First, women were not always the oppressed or “second” sex. Anthropology, or the study of prehistory, tells us the contrary. Throughout primitive society, which was the epoch of tribal collectivism, women were the equals of men and recognized by man as
such.

Second, the downfall of women coincided with the breakup of the matriarchal clan commune and its replacement by class-divided society with its institutions of the patriarchal family, private property and state power.
The key factors which brought about this reversal in woman’s social status came out of the transition from a hunting and food-gathering economy to a far higher mode of production based upon agriculture, stock raising and urban crafts. The primitive division of labor between the
sexes was replaced by a more complex social division of labor. The greater efficiency of labor gave rise to a sizable surplus product, which led first to differentiations and then to deep-going divisions between the various segments of society.
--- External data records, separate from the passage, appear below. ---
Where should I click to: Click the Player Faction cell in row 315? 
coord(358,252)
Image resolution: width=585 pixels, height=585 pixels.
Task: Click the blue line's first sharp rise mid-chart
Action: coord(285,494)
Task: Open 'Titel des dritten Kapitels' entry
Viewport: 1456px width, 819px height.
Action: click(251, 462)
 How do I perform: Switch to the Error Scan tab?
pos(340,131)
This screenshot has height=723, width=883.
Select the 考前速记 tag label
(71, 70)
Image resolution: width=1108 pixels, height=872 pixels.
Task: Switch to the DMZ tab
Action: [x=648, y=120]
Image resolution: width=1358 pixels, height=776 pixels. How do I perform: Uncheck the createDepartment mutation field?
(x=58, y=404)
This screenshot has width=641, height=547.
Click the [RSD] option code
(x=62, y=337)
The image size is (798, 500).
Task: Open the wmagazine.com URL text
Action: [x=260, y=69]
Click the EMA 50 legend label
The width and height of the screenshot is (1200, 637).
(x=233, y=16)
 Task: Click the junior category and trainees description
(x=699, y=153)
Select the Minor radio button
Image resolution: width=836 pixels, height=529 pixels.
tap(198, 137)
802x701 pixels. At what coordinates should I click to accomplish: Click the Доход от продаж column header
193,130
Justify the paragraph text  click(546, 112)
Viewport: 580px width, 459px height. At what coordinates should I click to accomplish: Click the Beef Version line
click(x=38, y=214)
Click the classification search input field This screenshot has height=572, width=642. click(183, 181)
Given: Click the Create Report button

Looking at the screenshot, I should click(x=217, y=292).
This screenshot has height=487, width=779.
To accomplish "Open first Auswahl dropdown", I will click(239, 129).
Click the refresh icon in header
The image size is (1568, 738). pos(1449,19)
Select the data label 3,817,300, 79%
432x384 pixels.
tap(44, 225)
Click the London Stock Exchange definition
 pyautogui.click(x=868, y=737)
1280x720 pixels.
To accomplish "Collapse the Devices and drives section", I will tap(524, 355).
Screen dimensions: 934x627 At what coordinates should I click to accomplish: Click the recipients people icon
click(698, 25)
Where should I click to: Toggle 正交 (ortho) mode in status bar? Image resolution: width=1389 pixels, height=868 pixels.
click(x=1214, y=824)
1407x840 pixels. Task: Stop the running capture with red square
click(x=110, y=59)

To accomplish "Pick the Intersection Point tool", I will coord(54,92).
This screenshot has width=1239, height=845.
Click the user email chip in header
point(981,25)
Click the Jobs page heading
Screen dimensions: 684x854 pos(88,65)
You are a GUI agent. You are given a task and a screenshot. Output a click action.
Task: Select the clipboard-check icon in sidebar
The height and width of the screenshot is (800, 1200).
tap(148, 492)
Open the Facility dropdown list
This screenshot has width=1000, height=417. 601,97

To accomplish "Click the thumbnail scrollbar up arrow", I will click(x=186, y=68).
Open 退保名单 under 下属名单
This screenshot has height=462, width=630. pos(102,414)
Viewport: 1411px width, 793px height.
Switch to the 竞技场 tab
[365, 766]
By virtue of the directing roles played by men in large-scale agriculture, irrigation and construction projects, as well as in stock raising, this surplus wealth was gradually appropriated by a hierarchy of men as their private property. This, in turn, required the institution
of marriage and the family to fix the legal ownership and inheritance of a man’s property. Through monogamous marriage the wife was brought under the complete control of her husband who was thereby assured of legitimate sons to inherit his wealth.
As men took over most of the activities of social production, and with the rise of the family institution, women became relegated to the home to serve their husbands and families. The state apparatus came into existence to fortify and legalize the institutions of private
property, male dominion and the father-family, which later were sanctified by religion.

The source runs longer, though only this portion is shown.